● What is expected
Copy out the listing from the line containing "Where should I click to: Reload" through the line containing "coord(353,100)", word for word, and nothing more.

##########

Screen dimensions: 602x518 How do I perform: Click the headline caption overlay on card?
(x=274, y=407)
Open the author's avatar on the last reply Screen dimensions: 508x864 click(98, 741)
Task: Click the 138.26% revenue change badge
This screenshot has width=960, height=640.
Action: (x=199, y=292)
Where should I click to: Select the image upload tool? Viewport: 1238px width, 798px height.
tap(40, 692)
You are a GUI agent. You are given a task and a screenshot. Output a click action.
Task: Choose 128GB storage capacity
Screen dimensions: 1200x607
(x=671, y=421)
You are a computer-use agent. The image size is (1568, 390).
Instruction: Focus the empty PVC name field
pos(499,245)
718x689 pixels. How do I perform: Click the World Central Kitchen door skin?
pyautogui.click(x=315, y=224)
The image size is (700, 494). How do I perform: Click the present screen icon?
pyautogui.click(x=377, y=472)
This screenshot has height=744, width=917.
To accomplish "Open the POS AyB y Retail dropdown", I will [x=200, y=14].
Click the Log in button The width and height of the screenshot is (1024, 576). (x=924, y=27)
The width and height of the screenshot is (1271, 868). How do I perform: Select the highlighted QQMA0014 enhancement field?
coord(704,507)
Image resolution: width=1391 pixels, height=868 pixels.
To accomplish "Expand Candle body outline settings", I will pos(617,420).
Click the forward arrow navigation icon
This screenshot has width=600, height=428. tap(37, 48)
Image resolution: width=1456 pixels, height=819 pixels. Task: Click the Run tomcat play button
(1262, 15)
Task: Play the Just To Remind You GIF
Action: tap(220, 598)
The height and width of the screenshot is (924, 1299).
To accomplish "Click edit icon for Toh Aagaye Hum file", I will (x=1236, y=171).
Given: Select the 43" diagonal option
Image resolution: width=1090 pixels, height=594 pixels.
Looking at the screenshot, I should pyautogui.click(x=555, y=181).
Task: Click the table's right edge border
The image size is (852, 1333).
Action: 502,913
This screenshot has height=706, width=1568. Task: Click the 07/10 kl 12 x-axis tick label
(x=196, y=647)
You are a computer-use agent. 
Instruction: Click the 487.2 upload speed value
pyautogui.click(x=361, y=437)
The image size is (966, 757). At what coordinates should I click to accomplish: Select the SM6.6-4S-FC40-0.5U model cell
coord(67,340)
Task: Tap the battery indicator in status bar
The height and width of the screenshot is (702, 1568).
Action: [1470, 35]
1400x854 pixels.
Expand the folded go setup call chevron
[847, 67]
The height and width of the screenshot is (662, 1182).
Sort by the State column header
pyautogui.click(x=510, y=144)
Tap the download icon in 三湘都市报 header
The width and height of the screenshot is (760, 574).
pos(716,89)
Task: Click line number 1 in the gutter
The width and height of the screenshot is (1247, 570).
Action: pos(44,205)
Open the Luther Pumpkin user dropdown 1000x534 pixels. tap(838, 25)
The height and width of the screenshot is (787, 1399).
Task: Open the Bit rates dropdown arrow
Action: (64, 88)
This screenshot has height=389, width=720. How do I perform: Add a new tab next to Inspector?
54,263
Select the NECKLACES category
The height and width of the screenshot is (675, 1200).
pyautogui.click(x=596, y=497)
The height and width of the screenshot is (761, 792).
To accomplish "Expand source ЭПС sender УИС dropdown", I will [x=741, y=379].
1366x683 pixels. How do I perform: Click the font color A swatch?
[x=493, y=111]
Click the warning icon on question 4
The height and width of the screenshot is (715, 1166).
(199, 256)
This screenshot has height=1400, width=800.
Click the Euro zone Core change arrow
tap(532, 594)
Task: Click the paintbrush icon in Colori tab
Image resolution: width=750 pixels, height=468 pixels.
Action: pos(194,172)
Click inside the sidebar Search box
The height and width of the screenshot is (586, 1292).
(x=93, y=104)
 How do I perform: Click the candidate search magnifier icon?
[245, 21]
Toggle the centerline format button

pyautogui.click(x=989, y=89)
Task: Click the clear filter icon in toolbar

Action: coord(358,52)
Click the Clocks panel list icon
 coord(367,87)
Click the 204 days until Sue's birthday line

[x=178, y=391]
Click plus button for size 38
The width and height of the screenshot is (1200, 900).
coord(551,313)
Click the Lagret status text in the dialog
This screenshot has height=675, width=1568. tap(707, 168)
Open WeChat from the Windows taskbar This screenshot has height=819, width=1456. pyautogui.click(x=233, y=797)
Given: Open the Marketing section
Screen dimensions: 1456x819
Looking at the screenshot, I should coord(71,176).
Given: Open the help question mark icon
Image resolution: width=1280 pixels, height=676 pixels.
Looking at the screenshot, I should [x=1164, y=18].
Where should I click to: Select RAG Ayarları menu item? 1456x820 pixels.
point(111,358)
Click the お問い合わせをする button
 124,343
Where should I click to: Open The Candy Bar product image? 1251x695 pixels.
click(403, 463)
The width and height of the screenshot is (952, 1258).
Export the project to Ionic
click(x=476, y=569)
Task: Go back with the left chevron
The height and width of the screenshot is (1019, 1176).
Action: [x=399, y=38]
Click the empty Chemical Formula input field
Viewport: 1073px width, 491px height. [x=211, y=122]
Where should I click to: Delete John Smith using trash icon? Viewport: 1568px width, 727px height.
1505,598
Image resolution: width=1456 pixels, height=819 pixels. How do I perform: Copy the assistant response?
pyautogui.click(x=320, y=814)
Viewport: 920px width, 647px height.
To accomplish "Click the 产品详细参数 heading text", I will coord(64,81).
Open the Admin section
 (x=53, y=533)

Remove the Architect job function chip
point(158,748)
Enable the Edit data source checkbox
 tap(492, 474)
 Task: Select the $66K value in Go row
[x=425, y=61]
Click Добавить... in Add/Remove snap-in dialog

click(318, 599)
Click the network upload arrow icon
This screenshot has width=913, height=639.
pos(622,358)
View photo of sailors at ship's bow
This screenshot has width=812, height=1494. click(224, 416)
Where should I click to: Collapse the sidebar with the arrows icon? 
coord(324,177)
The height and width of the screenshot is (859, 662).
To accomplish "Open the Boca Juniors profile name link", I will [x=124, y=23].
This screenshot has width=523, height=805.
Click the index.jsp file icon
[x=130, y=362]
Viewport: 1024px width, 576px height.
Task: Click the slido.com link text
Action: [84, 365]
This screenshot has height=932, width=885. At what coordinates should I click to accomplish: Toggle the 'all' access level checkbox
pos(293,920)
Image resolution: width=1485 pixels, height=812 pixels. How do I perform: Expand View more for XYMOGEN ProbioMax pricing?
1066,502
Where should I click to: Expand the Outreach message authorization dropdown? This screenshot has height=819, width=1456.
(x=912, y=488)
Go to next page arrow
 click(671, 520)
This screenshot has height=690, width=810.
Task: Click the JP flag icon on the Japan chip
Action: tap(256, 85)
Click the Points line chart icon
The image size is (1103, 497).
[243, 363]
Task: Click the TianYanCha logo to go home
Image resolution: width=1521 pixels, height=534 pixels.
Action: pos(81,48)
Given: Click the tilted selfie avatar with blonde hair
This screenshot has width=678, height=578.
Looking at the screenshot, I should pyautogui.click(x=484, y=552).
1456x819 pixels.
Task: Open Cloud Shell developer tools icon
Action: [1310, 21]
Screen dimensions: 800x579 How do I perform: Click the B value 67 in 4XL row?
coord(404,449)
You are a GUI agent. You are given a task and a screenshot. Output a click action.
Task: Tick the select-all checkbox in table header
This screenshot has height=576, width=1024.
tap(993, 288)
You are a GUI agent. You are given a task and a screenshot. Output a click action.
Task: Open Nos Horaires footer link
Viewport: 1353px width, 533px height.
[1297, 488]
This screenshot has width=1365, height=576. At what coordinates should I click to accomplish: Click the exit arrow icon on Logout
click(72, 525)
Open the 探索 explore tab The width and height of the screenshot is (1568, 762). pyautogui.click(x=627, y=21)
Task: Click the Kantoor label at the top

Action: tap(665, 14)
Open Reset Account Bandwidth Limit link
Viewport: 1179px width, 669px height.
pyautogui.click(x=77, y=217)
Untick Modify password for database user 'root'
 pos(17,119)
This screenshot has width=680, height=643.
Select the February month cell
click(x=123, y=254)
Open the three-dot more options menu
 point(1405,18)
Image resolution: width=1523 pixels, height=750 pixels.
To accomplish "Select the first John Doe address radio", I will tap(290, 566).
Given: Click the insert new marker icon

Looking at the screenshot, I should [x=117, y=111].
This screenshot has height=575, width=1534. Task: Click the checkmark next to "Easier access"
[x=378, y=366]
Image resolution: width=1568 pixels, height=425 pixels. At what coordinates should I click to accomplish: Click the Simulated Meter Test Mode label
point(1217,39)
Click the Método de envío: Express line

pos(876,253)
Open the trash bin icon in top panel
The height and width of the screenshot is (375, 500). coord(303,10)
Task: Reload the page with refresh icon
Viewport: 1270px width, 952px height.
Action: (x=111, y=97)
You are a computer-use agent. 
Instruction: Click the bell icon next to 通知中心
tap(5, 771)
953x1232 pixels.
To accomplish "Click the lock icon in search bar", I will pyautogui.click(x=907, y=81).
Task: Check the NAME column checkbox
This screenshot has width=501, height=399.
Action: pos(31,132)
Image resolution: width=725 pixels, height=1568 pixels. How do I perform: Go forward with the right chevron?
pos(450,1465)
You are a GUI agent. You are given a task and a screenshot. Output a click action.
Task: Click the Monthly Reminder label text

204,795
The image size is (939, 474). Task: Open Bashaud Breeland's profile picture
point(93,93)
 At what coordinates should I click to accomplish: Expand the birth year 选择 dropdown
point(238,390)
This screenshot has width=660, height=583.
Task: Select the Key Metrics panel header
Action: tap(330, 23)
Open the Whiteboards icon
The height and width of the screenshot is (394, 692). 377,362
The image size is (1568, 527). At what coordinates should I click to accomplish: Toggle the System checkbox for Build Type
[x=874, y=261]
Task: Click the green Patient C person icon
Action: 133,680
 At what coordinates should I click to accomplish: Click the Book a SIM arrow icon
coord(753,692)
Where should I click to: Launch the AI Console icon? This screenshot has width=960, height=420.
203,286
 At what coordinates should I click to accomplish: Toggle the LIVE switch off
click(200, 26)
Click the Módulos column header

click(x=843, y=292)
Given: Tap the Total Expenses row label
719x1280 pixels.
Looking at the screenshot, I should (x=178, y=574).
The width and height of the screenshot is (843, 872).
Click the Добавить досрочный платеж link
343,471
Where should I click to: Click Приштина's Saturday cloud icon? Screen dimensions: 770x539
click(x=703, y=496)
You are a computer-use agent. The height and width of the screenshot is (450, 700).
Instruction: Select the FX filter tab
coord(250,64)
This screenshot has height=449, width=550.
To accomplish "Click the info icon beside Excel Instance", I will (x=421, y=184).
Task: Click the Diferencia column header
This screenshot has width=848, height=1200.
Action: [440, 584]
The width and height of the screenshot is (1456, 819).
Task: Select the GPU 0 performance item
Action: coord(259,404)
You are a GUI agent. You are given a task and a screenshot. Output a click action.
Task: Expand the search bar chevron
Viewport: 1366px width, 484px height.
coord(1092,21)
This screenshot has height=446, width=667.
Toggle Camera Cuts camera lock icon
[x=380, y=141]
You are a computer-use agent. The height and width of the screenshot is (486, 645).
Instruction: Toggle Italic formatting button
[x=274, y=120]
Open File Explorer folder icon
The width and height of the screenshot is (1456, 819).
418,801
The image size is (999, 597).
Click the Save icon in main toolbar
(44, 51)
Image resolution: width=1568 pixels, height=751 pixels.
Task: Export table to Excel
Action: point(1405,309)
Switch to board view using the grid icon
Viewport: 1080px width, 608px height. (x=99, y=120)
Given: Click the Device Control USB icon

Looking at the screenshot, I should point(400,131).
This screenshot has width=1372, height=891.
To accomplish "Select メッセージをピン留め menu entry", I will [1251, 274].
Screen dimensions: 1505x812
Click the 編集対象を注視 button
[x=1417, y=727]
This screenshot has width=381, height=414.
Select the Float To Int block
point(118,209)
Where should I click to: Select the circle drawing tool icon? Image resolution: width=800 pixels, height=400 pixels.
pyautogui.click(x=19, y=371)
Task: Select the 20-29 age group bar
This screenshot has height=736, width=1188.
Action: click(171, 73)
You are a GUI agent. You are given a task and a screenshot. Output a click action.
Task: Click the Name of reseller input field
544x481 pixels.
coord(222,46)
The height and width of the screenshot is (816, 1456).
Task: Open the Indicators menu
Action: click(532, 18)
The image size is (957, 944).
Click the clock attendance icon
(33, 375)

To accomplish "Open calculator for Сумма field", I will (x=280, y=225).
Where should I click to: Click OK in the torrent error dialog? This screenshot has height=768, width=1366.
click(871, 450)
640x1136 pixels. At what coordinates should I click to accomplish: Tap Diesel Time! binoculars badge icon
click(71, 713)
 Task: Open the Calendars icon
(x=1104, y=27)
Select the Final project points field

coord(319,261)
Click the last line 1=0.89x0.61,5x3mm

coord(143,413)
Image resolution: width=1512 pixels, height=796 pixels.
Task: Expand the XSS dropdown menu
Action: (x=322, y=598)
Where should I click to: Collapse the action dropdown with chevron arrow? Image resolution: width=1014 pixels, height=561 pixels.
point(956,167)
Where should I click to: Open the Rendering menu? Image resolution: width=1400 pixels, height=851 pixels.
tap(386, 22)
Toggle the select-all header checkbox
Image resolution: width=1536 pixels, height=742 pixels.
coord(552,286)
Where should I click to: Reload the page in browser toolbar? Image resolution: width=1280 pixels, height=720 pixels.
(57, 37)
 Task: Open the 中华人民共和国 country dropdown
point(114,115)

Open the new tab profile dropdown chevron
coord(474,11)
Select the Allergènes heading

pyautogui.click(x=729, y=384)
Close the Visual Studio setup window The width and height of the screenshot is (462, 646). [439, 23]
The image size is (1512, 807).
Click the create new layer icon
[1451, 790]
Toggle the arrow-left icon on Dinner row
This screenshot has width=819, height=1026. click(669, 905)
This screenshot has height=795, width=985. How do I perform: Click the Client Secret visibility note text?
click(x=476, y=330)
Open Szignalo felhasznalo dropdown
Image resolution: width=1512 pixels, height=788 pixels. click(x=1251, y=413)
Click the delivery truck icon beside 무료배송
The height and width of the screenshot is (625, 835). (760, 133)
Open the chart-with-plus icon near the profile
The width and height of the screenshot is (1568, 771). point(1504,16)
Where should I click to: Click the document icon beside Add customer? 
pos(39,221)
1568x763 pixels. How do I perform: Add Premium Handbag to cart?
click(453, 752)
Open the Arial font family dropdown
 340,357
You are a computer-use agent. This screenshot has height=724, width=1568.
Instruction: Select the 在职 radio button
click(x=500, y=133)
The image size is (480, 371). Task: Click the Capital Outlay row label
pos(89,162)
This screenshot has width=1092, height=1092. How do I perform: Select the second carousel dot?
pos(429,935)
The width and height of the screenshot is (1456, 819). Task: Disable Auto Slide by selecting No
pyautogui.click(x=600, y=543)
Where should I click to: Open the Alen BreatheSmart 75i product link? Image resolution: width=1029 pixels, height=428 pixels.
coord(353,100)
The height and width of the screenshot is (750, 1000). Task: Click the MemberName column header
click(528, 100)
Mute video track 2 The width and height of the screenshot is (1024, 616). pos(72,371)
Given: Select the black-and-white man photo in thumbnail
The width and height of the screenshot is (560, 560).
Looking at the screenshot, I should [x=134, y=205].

##########

● Response
Where should I click to: Reload the page in browser toolbar? Image resolution: width=1280 pixels, height=720 pixels.
(57, 37)
 Task: Open the 中华人民共和国 country dropdown
point(114,115)

Open the new tab profile dropdown chevron
coord(474,11)
Select the Allergènes heading

pyautogui.click(x=729, y=384)
Close the Visual Studio setup window The width and height of the screenshot is (462, 646). [439, 23]
The image size is (1512, 807).
Click the create new layer icon
[1451, 790]
Toggle the arrow-left icon on Dinner row
This screenshot has width=819, height=1026. click(669, 905)
This screenshot has height=795, width=985. How do I perform: Click the Client Secret visibility note text?
click(x=476, y=330)
Open Szignalo felhasznalo dropdown
Image resolution: width=1512 pixels, height=788 pixels. click(x=1251, y=413)
Click the delivery truck icon beside 무료배송
The height and width of the screenshot is (625, 835). (760, 133)
Open the chart-with-plus icon near the profile
The width and height of the screenshot is (1568, 771). point(1504,16)
Where should I click to: Click the document icon beside Add customer? 
pos(39,221)
1568x763 pixels. How do I perform: Add Premium Handbag to cart?
click(453, 752)
Open the Arial font family dropdown
 340,357
You are a computer-use agent. This screenshot has height=724, width=1568.
Instruction: Select the 在职 radio button
click(x=500, y=133)
The image size is (480, 371). Task: Click the Capital Outlay row label
pos(89,162)
This screenshot has width=1092, height=1092. How do I perform: Select the second carousel dot?
pos(429,935)
The width and height of the screenshot is (1456, 819). Task: Disable Auto Slide by selecting No
pyautogui.click(x=600, y=543)
Where should I click to: Open the Alen BreatheSmart 75i product link? Image resolution: width=1029 pixels, height=428 pixels.
coord(353,100)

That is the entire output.